More "wait"??

The world is kind of gray today and I woke up in a haze emotionally. We live in a an either-or world. There isn't an ambivalent middle ground, because even the ambivalent middle ground has been earmarked as a political stance in and of itself. I always feel out of sorts and pensive when I wake up gray. Give me fear, anxiety, anything! But I got nothin', walking in to this appointment. Five minutes for a doctor to explain the next 4 years of your life.
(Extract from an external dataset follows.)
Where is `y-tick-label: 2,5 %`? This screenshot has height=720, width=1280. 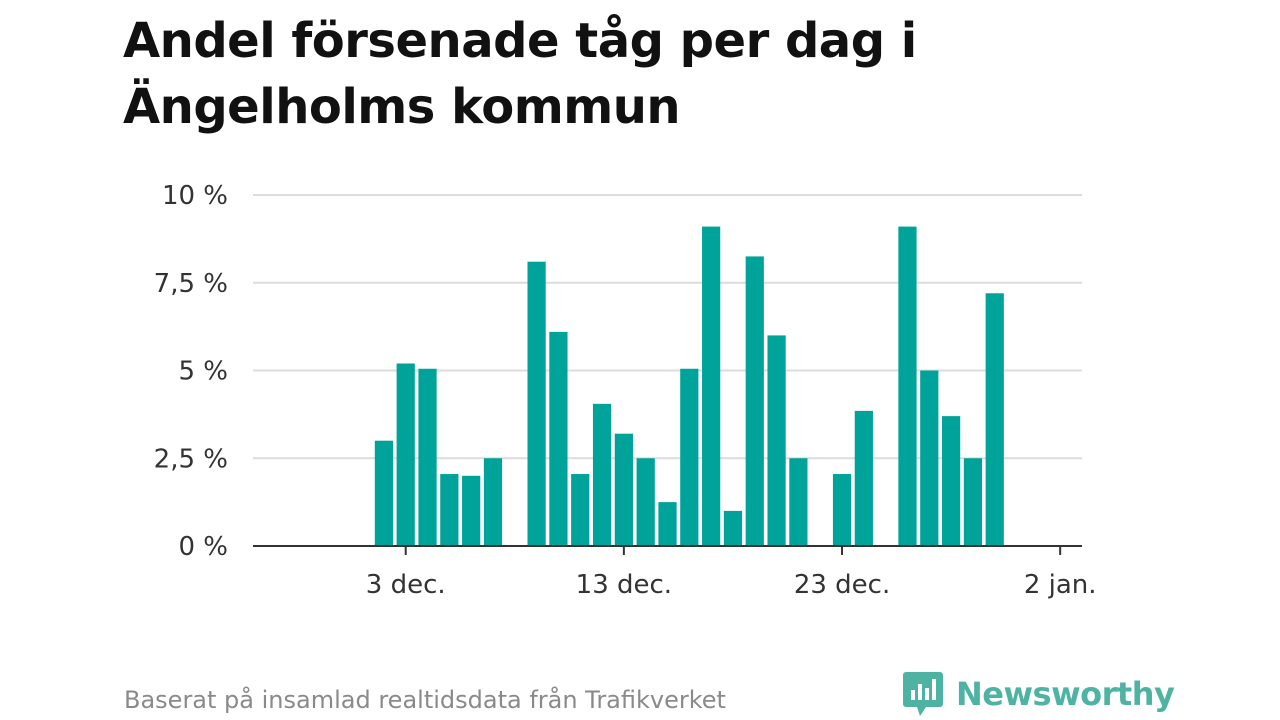
y-tick-label: 2,5 % is located at coordinates (191, 459).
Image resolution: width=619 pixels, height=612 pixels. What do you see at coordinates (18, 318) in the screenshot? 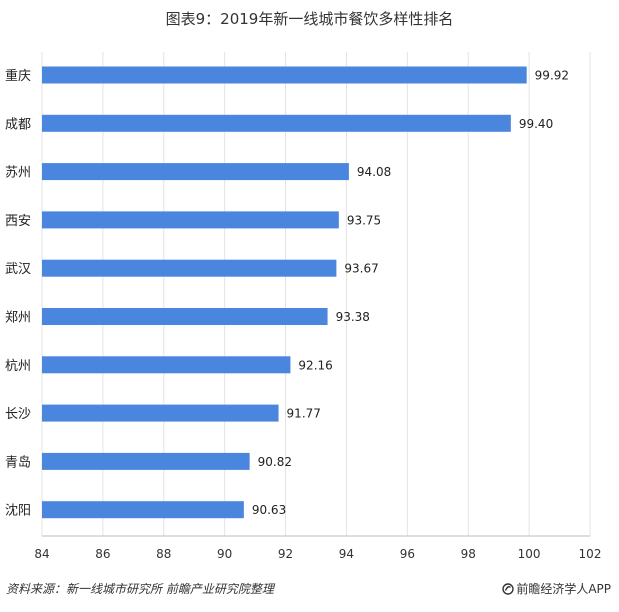
I see `category-label: 郑州` at bounding box center [18, 318].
So her I am in the ambivalent moment. My doctor reads off the latest test results: minimal uptake in the neck region, some in the salivary glands, update elsewhere within normal limits. No evidence of recurrent metastatic disease. Okay. That is good. There are no pictures of tumors anywhere in my body. Now come the lab results. Last December, my tumor marker was at 3.5. Well, good news is that they are down to 0.9, which is still positive but not horribly so. Unfortunately, my goal is less than 0.1. I have a small amount of tumor antibodies, which developed over the summer and persist now.
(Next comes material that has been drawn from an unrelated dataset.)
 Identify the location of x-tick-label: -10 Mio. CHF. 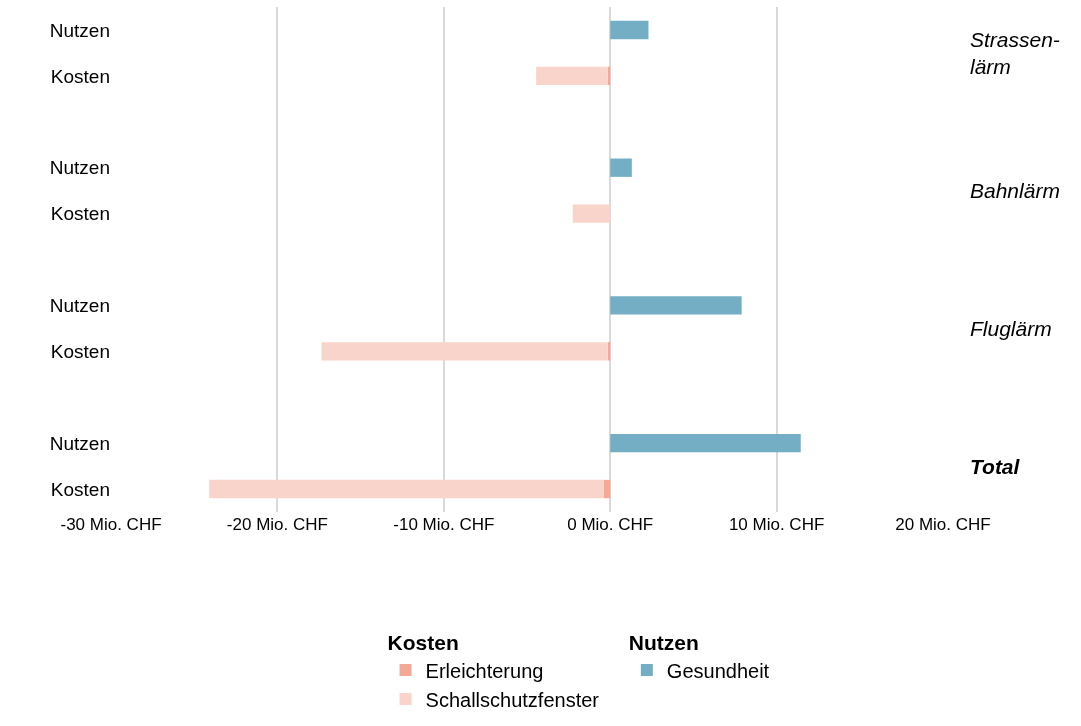
(444, 524).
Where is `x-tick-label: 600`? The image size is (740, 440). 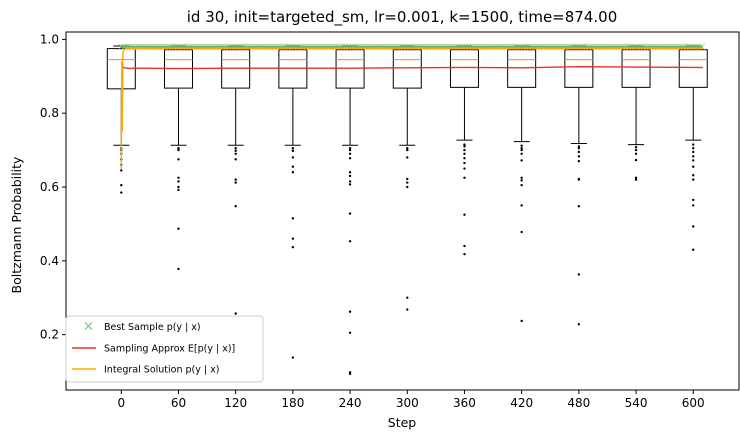 x-tick-label: 600 is located at coordinates (694, 403).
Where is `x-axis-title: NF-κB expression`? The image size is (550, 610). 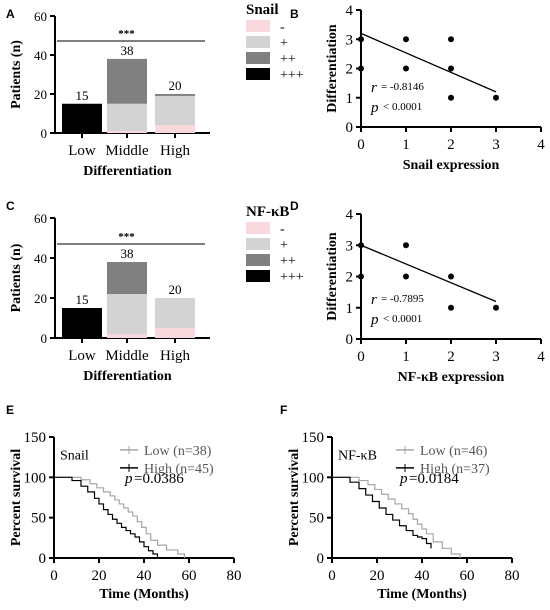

For people who don't read thyroid cancer medicaleze: My scan was clear. My labs are still positive for cancer, but less so than last time. I don't need any more treatment at the moment. I will have another scan in November or December 2011, and will also have lab tests through the year to determine how I'm reacting to the current treatment.

I feel like lying in the white snow bank out my window for hours. Let the cold seep in deep, and the flakes slides silently across my face. Co-exist with the grayness. Forget everything for a long time and just sleep in a bed of nothingness.

I am in the same reality today as I've been every other year. My body isn't any different. It looks like it won't be until 2013 or 2014 that I'll hear that I'm "cancer free".

I pray to God, and He is supposed to answer one of three ways: Yes. No. Or Wait. I am so tired of waiting. Pretending I'm not waiting. Pretending I'm going on. I've been stalled out here for too long.

2 comments:

Crazy Little Mama said...

Dear Sister, I pray that you persist through the gray. Wait in the Lord. I, too, know the blah of the gray. It is hard to live through, but it will end. Such a blessing to hear that the cancer is fading. You've come so far. Don't let Satan bring you down.

Blessings to you!

{darlene} said...

Oh sweet friend. It is times like these when it feels even harder to share with our Christian friends...
I know.

Waiting is 'supposed' to be a cross we proudly wear.
But. It hurts to wait.
A dull pain.

Praying for you this minute that you will feel the fuchsia and orange and bright yellow optimistic side of this news... not in your head, but feel it in your heart. feel it in your marrow.